TASK ITEM:
Read through the material below and copy each line in which the word "agent" occurs.

EXERCISE DATA:
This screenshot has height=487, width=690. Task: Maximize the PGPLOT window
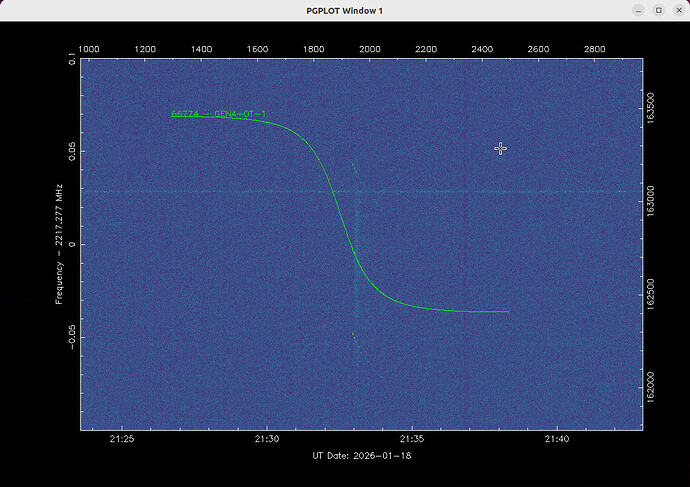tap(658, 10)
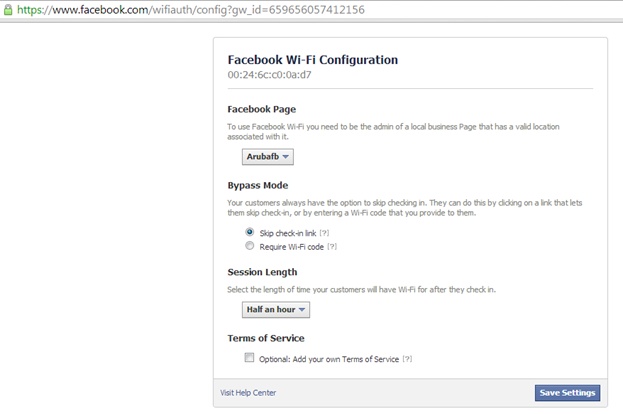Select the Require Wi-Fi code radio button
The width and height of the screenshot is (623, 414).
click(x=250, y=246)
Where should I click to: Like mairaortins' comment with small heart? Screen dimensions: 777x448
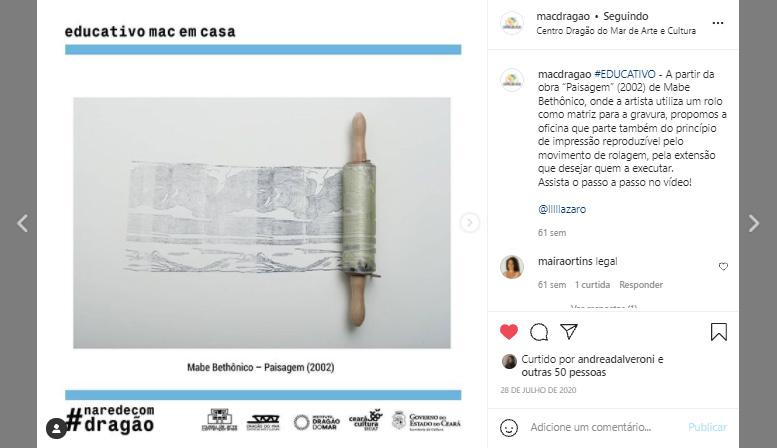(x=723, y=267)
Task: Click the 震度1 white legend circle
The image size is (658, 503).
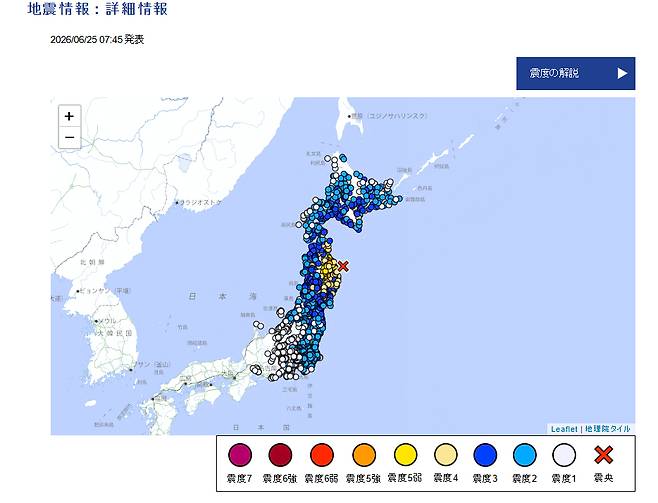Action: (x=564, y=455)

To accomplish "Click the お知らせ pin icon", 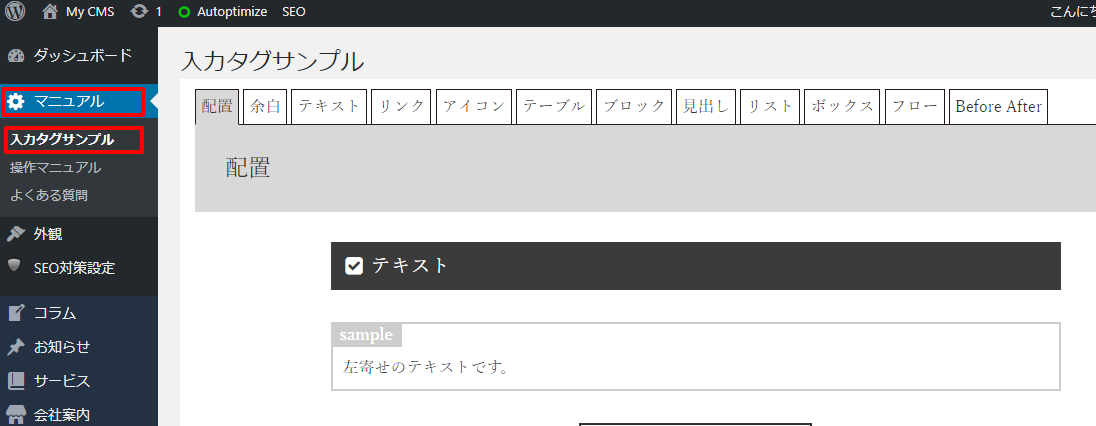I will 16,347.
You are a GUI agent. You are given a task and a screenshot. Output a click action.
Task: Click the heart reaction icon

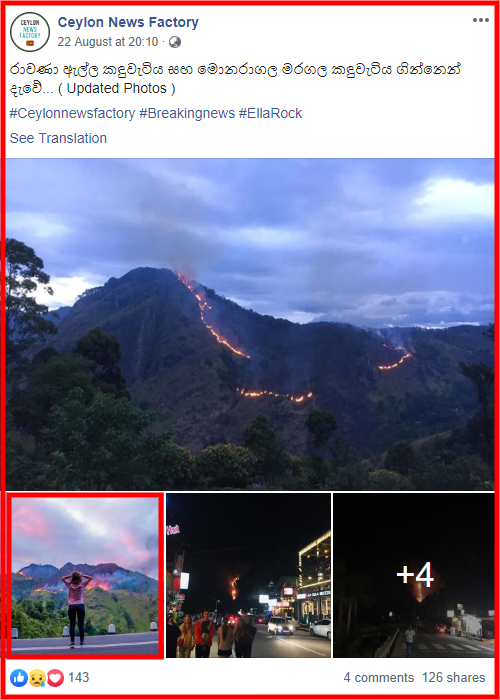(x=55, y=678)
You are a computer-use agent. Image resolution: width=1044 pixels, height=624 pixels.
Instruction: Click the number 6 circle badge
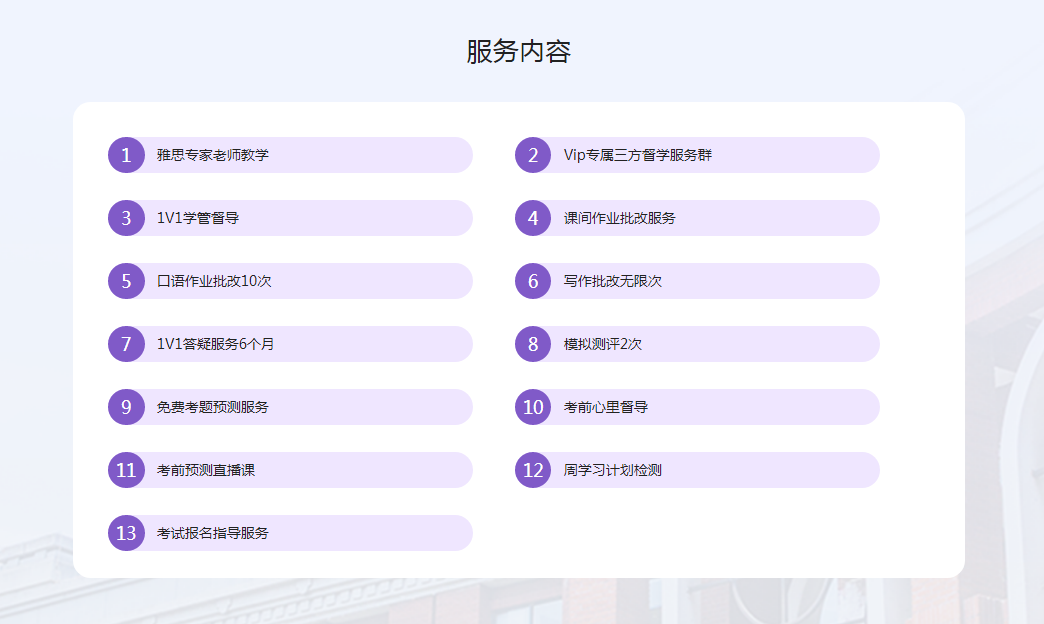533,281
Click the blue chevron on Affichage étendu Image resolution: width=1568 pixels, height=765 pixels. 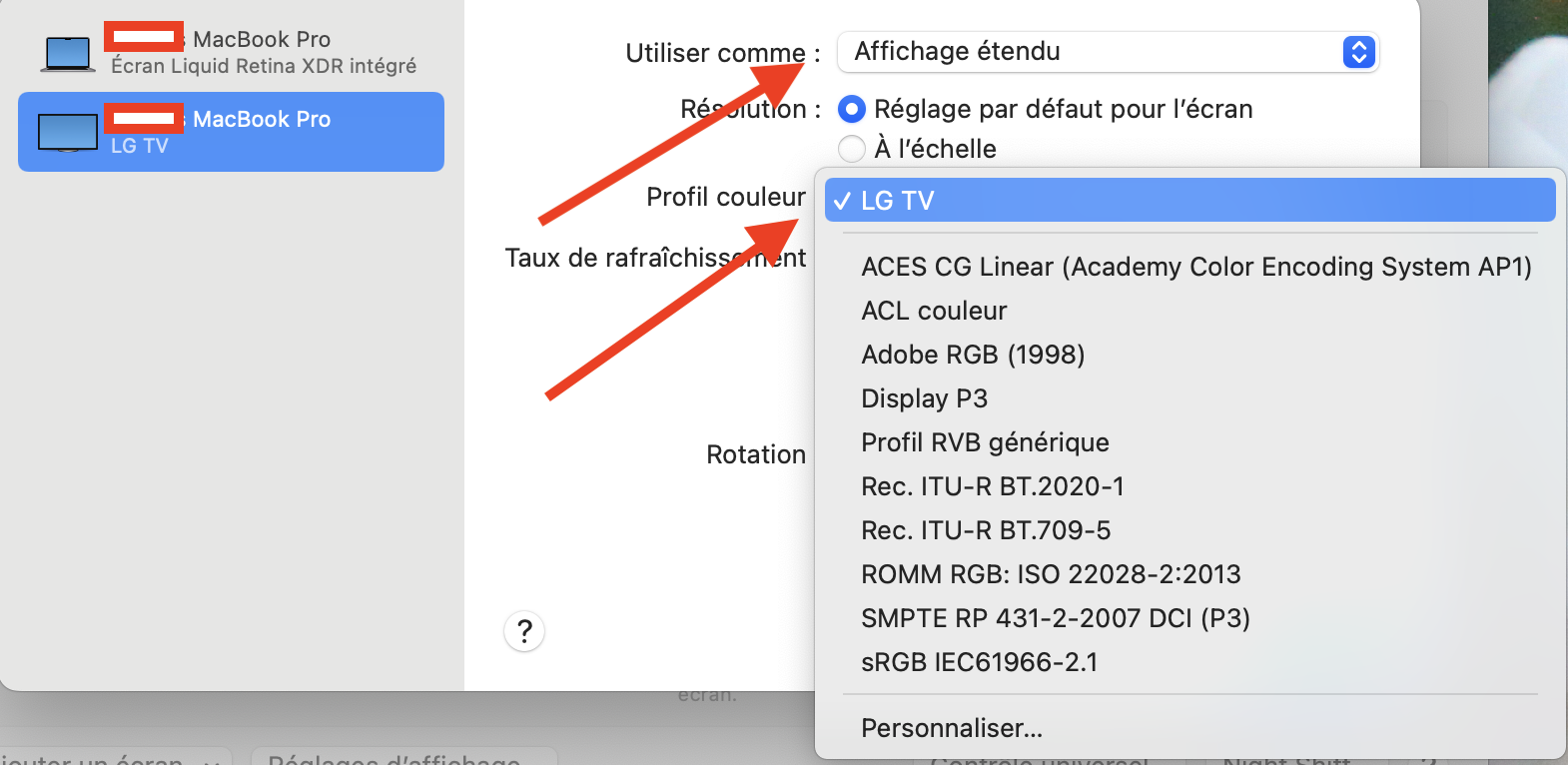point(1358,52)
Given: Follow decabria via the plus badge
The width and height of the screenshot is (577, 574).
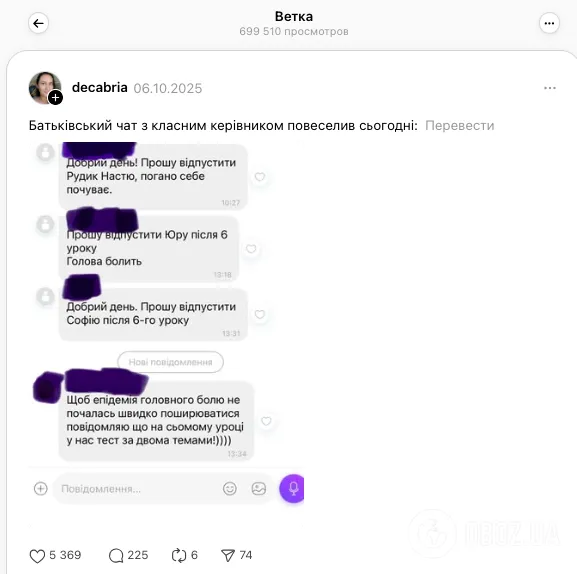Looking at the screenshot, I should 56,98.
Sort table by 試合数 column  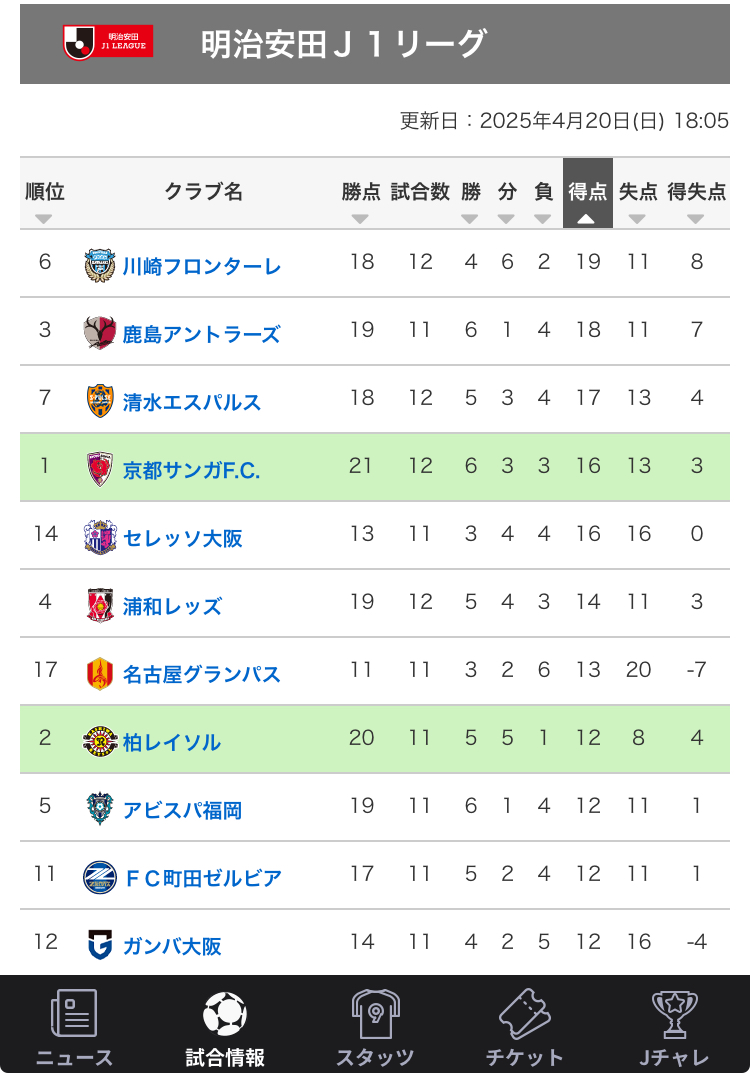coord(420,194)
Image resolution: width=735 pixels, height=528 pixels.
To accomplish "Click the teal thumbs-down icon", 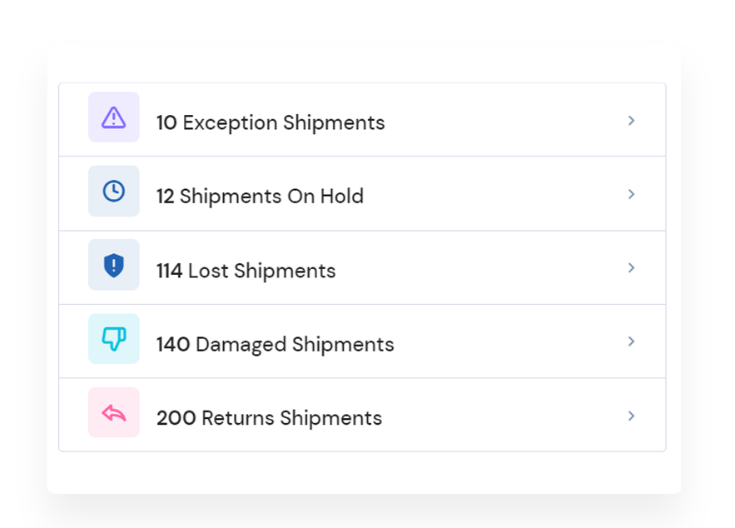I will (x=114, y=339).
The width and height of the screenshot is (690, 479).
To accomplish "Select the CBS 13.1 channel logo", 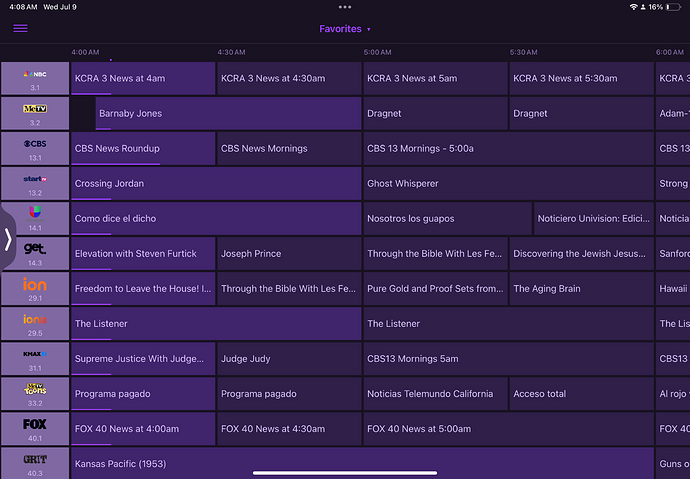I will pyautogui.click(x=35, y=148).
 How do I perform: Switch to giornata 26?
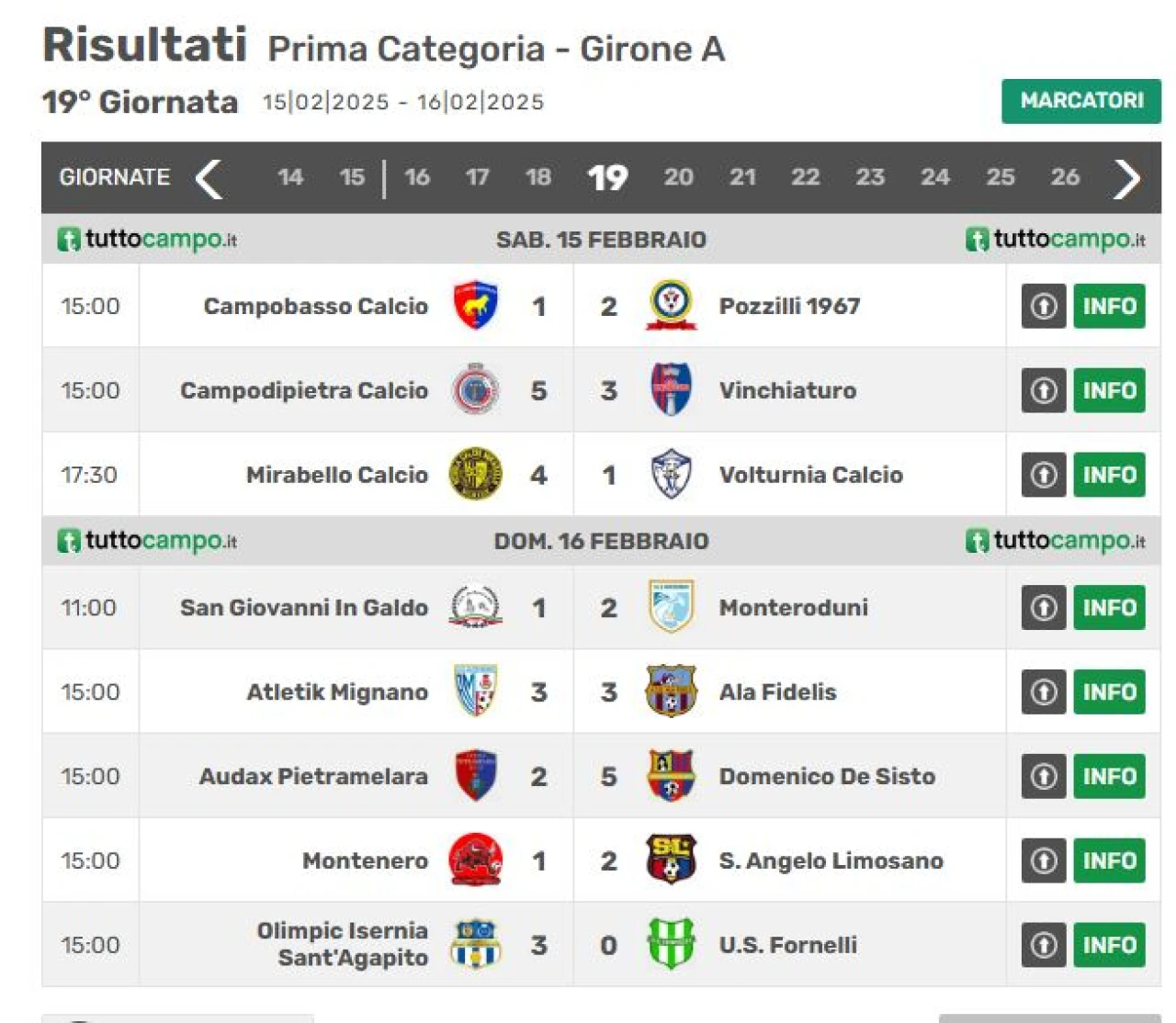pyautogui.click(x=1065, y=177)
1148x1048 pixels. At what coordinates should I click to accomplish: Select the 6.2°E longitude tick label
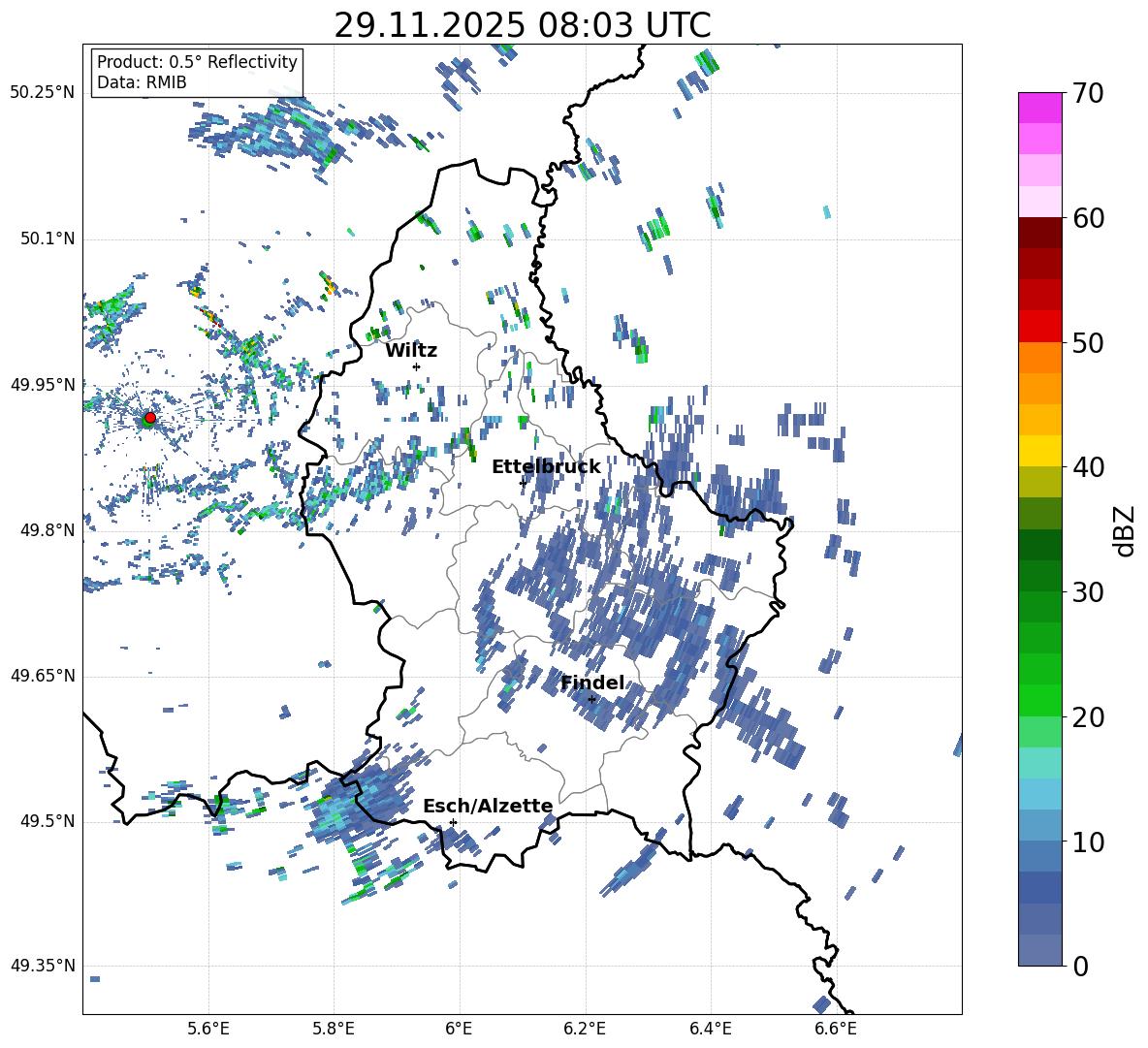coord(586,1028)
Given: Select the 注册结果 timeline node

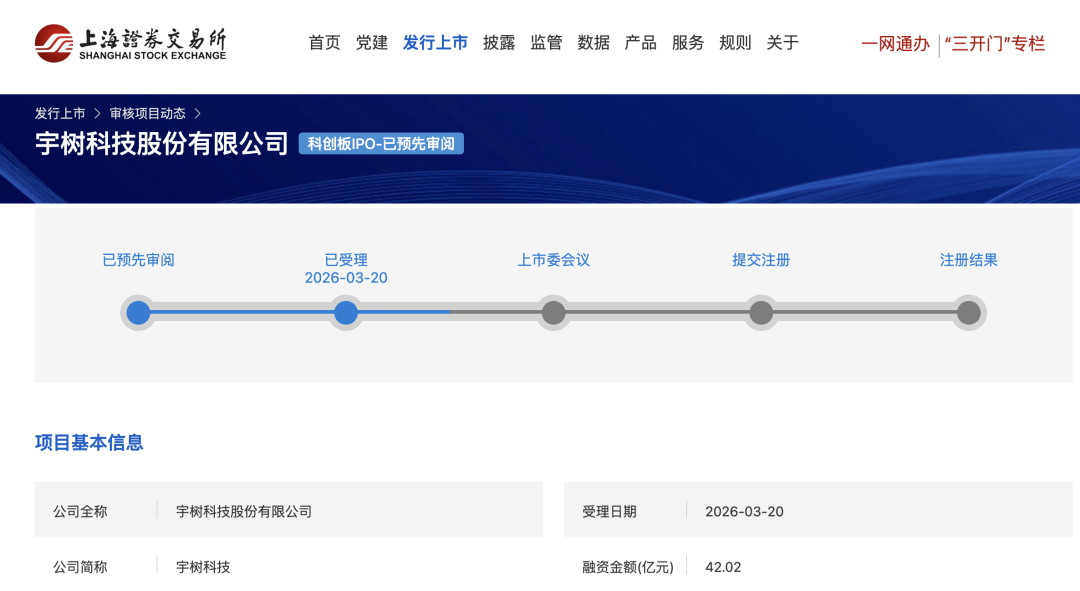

RESULT BELOW:
You are a GUI agent. You are given a task and a screenshot. Output a click action.
You are a computer-use agent. Image resolution: width=1044 pixels, height=624 pixels.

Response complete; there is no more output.